В то время, как в Нежине культ Некрасова, вспыхнув, через какие-нибудь два года начал тускнеть от педагогической прижимки и был отчасти вытеснен базаровщиной, которая еще не была изжита и как-то более усваивалась эгоцентрической украинскою этикою, в Чернигове Некрасов пустил за этот период глубокие корни, уже не единственно только как литературное явление, а как и общественное.
Бывало, у каждой гимназистки под мышкой видишь томик Некрасова; на вечеринках у молодежи он то и дело был предметом бесед на сравнительно острые темы. Сходились у меня, у Льва Гинзбурга[3], в библиотеке Тычинского, у Софьи Константинович. Тычинский был украинофил, как и многие, но Шевченко уже ушел в почетную даль. Некрасов пленял нас всероссийскою широтою полета своих вдохновений, и щемящей болью отзывался его стих в молодых сердцах.
Директор Кустов был молодой, да из ранних. Он отличался сухостью обращения и непреклонностью, когда дело шло о проступке какого-нибудь ученика, и когда поднимался вопрос о каких-нибудь репрессиях. Но отрадно вспомнить таких учителей, как двадцатилетний Константинович (он кончил университет девятнадцати лет), читавший историю, и старший брат его Митрофан — естественник и свободомыслящий юноша. Вербицкий и оба Константиновича были в полном смысле нашими учителями и товарищами. Благодаря им, внимание к книге процветало в гимназии. Малейшие новинки книжного рынка нам были известны. Мы соперничали со своими наставниками по части усвоения всего, что появлялось светлого в литературе и значительного в науке.
В физическом кабинете Митрофан Константинович разрешил мне и Гинзбургу устроить химическую лабораторию и уломал Кустова согласиться на это бесполезное, по мнению директора, занятие.

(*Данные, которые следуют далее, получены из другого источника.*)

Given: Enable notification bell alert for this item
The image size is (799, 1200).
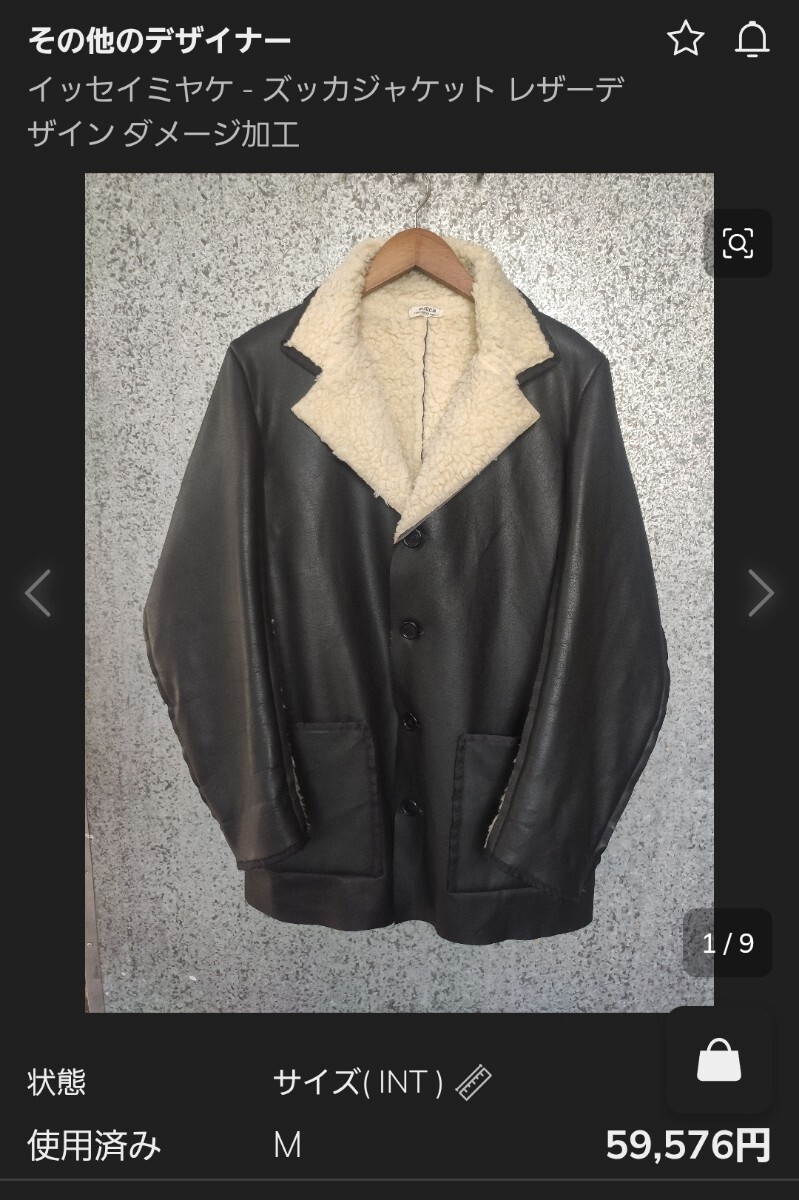Looking at the screenshot, I should pyautogui.click(x=752, y=40).
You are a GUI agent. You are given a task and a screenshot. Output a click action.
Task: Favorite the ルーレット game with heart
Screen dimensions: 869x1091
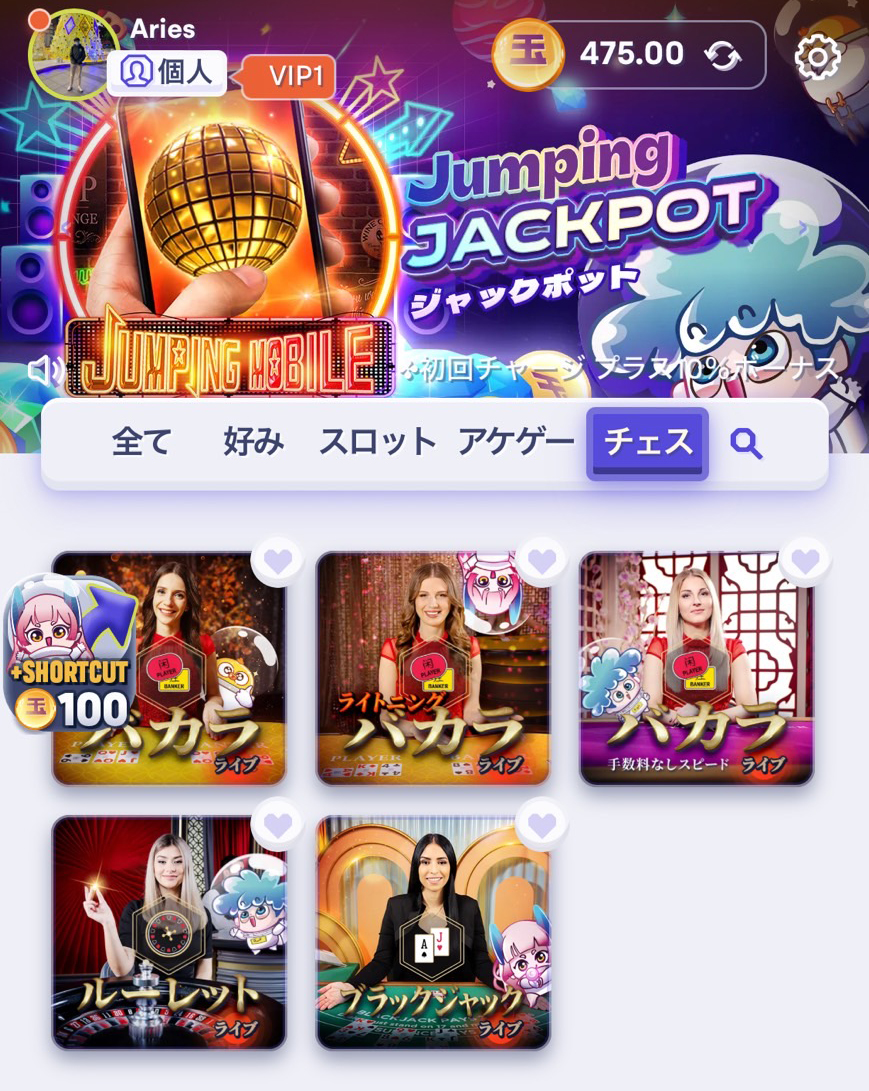click(x=277, y=825)
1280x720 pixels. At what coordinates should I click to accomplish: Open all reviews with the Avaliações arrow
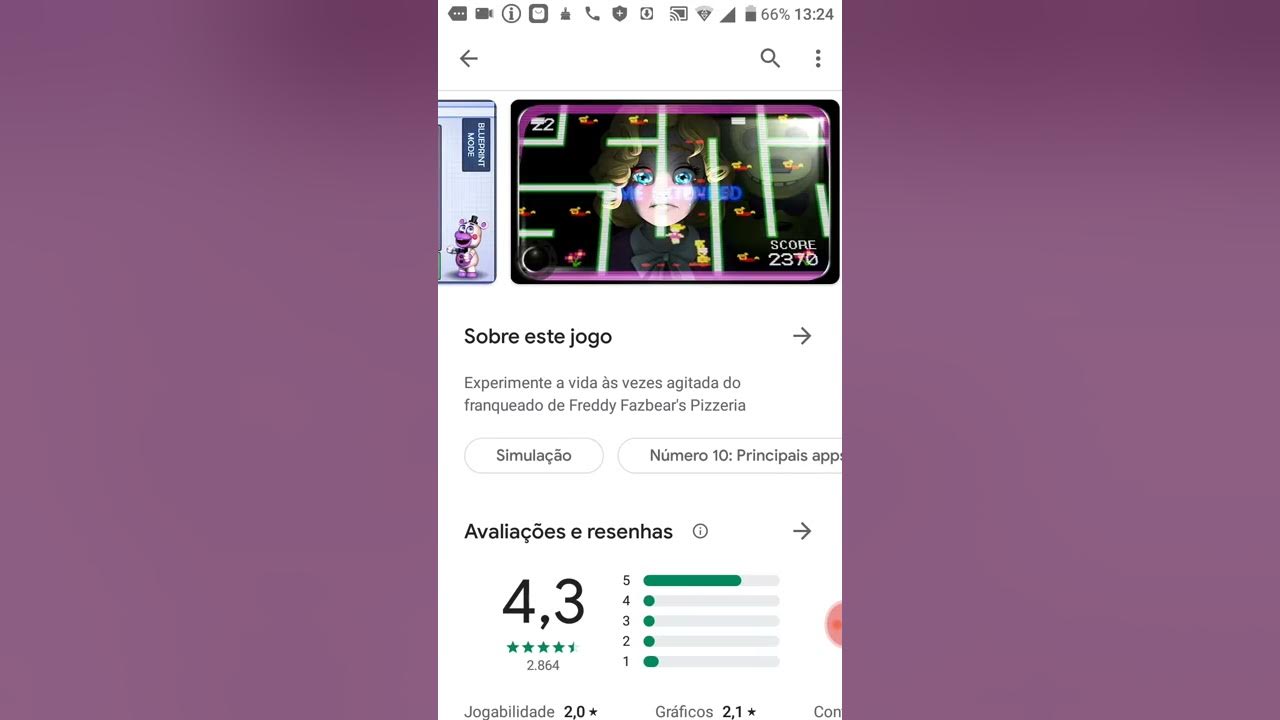click(802, 531)

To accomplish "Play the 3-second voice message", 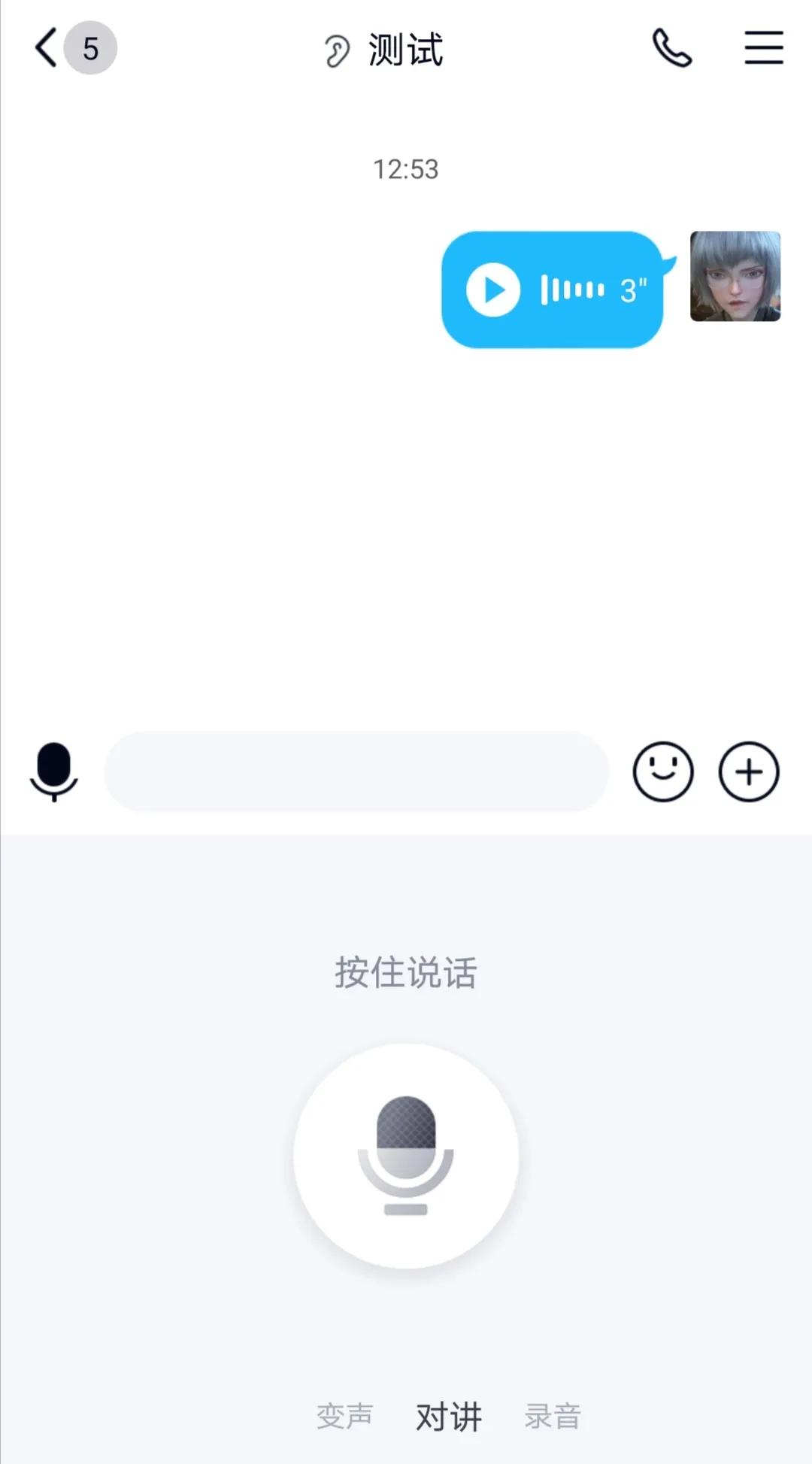I will coord(492,289).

Приходили слушать лекции химии, читать которую было поручено мне и Гинзбургу, поочередно ученики четвертого класса. Гинзбург любил точность, и для него имели значение только факты. Я вдавался в метахимию, и когда читал о водороде, и добывал его, а затем производил взрыв, в смешении с кислородом, и получалась вода, я высказывал, опираясь на авторитет французского химика Дюма, предположение, что, может-быть, весь мир состоит из водорода, так как этот элемент, вследствие комбинации своих атомов, бесконечно изменчив. Недаром есть звезды, пламенеющие одним водородом. Кустов от времени до времени спускался вниз, в подвал, где мы священнодействовали с таким серьезным видом, какой редко бывает даже у самых правоверных профессоров. Он садился с края парты и, случалось, возражал с кривой улыбкой. Так, на моей лекции о водороде он сказал, когда я кончил:
— А не объяснит ли мне смелый доктор, если он приписывает происхождение вселенной промыслу водорода, не отожествляет ли он водород с господом богом?
Мы засмеялись. Он ждал ответа. Вместо меня, Гинзбург ответил:
— Водород сейчас был добыт у всех на виду и с тем представлением о боге, какое существует у монотеистических народов, ничего не имеет общего.
— Так что воздадим богу богово, а водороду — водородово, — сказал Армашевский, который за словом в карман никогда не лез, был физически силен и отличался суровым целомудрием, проходя стадию увлечения Рахметовым до того, что никогда не смеялся.
Между прочим, он же посоветовал на следующих занятиях химией выкуривать Кустова сернистым водородом. В самом деле, Кустов перестал ходить после первой же легкой обструкции.
Сравнивая умственный и нравственный уровень товарищей нежинских и черниговских, я должен отдать предпочтение вторым. В Чернигове, в стенах его гимназии, расцветали хорошие ребята. Назову Шевелева, братьев Игнатовских, Ласкаронского, Зубка-Мокиевского, В. Варзаря, Махно, Армашевского, Рашевского, Гречаника, Гинзбурга. Все они впоследствии послужили прогрессу и в подпольной службе, и в надпольной.